Heureux de retrouver "ses potes de galère", le trentenaire ne boude pas son plaisir. "Quand on goûte au Dakar, soit on craque assez vite, – il faut pouvoir encaisser les conditions, le manque d’intimité, et avoir la force de déconnecter à 100 % de ses proches en France-, soit on est piqué à vie. Je crois que c’est mon cas !"

Hélène Grimal, 59 ans (Villefranche-de-Panat)

Hélène Grimal
Hélène Grimal - Repro L'Aveyronnais

Fan de sport automobile depuis ses jeunes années, Hélène Grimal a découvert le Dakar quand les organisateurs ont décidé de changer de continent. "Je suis arrivée en 2009 après une rencontre avec David Castera (le directeur sportif du Dakar NDLR). J’ai tout de suite accroché", se souvient la native de Villefranche-de-Panat. Aujourd’hui détentrice de deux licences (FFM et FFSA),- une rareté dans ce petit monde plutôt masculin-, la presque sexagénaire ne compte plus les heures passées dans son pick-up. Sa fonction : chronométreuse officielle sur le Dakar. Sa crainte : s’endormir ! "Je passe de longues journées les yeux rivés sur un chronomètre, c’est parfois un peu usant, pour ne pas dire chiant, reconnait-elle, mais la passion prend toujours le dessus. Et j’adore le Sudoku !"

Rodées et désormais quasi autonomes, elle et sa petite équipe sillonnent les routes du rallye-raid avec un peu d’avance sur les concurrents et la caravane, qu’elles ne retrouvent que le dernier jour. "Quand on arrive, on nous donne un bus, un pick-up, le matos et en avant. On se revoit dans 10 jours !" Passionnée par l’aventure Dakar qui reste, malgré ses nombreuses modifications, "une épreuve mythique", la Villefranchoise ne compte, elle aussi, pas passer la main de si tôt. "J’ai conscience de la chance que j’aie. Ce n’est pas donné à tout le monde de faire ça. Je le savoure chaque année." Et quand, en plus, l’Aveyron s’exporte aussi bien de ce côté-là de l’Atlantique, la saveur n’en est que décuplée. "Bien sûr, on arrive parfois à se croiser dans l’organisation mais je garde surtout un œil attentif sur mes petits !"

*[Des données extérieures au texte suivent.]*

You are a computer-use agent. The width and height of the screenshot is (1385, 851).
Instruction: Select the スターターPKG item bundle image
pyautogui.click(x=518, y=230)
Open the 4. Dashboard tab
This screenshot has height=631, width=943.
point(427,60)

Les petits en question : Loïc Minaudier et Florent Vayssade, alignés l’un et l’autre en catégorie moto. "Je les suis tous les jours, je regarde leur chrono, et quand quelque chose cloche, je m’inquiète un peu plus que pour les autres concurrents, c’est évident !" "Mes petits, il faut qu’ils arrivent !" En attendant de retrouver son équipe, Hélène savoure les dernières heures de répit avant le grand départ. "Je suis dedans, dès le premier meeting de l’organisation, début décembre, et si j’ai toujours hâte de rentrer en France pour retrouver la famille, je le suis tout autant de partir. Il me tarde de retrouver mes amis argentins, de reprendre la route, faire des rencontres, partager un asado dans un petit village la nuit venue."

Pour elle, comme pour les Aveyronnais au départ, le feu de la passion est intact et à les entendre, ne risque pas de s’éteindre.